In your copy of the data below, reproduce every entry exactly and omit the pictures.

[Screenshot grounding data]

───

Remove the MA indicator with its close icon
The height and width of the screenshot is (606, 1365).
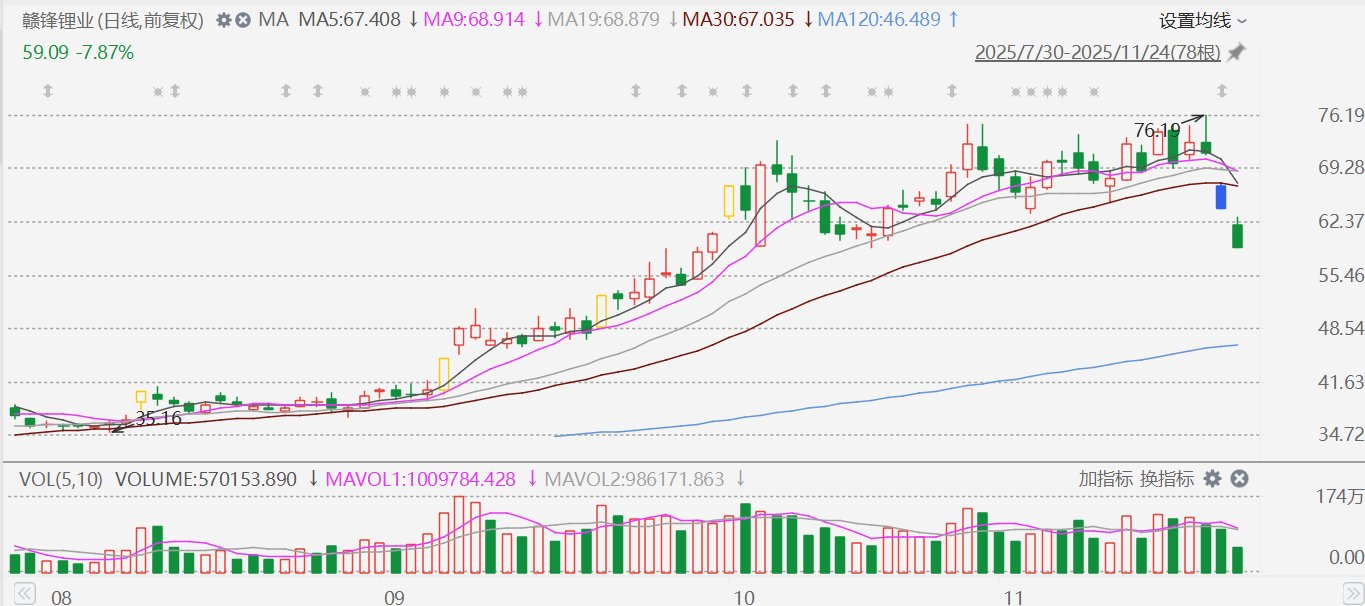pos(242,20)
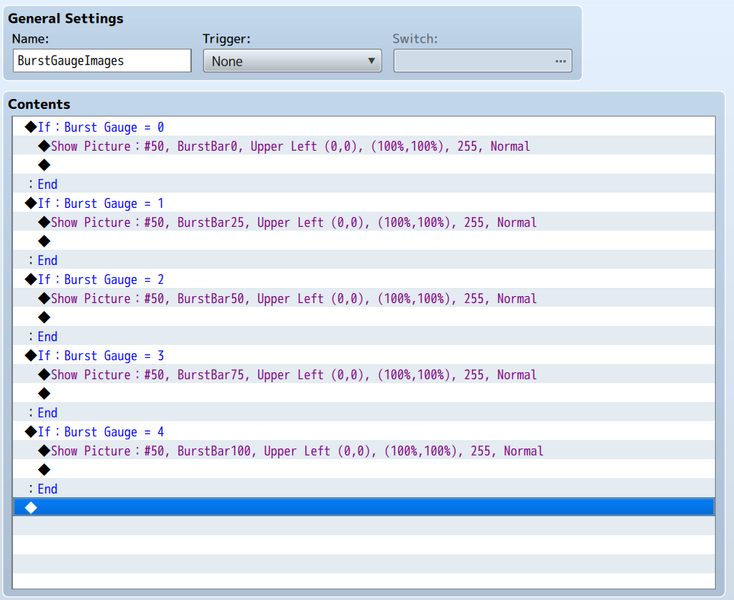734x600 pixels.
Task: Select the 'If: Burst Gauge = 4' line
Action: (x=100, y=432)
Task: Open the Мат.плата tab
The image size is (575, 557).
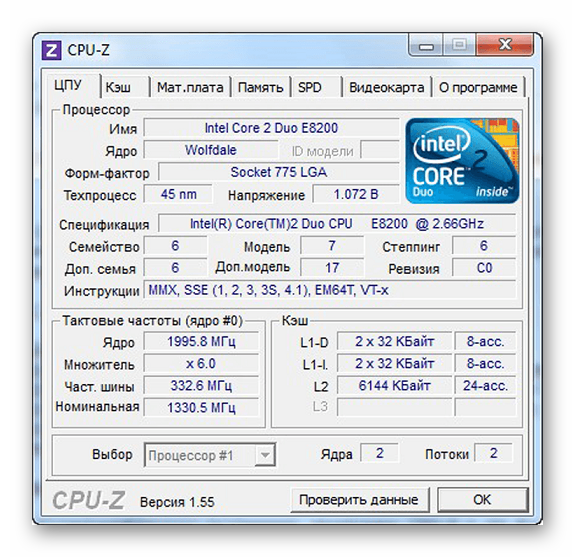Action: pos(190,87)
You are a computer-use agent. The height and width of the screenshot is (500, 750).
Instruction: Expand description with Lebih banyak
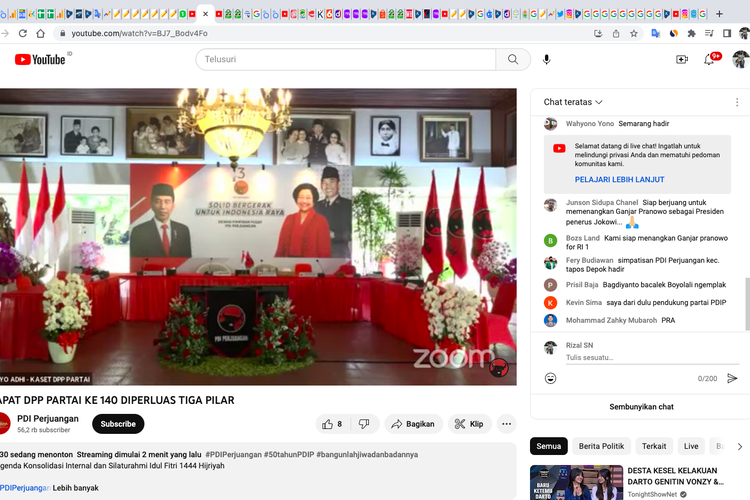pyautogui.click(x=77, y=488)
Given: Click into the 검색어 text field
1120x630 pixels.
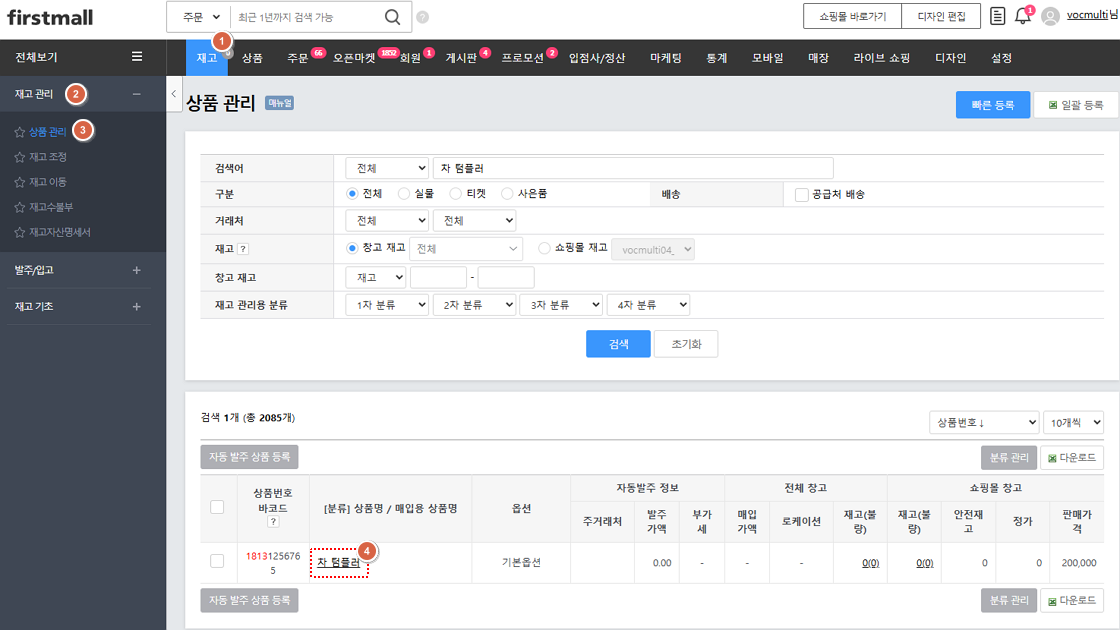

───

PROBLEM SOLUTION:
Remove the MA indicator with its close icon
The height and width of the screenshot is (606, 1365).
pos(242,20)
734x600 pixels.
Task: Select the 'If: Burst Gauge = 4' line
Action: (x=100, y=432)
Task: Open the Мат.плата tab
The image size is (575, 557).
Action: pos(190,87)
You are a computer-use agent. The height and width of the screenshot is (500, 750).
Instruction: Expand description with Lebih banyak
pyautogui.click(x=77, y=488)
Given: Click into the 검색어 text field
1120x630 pixels.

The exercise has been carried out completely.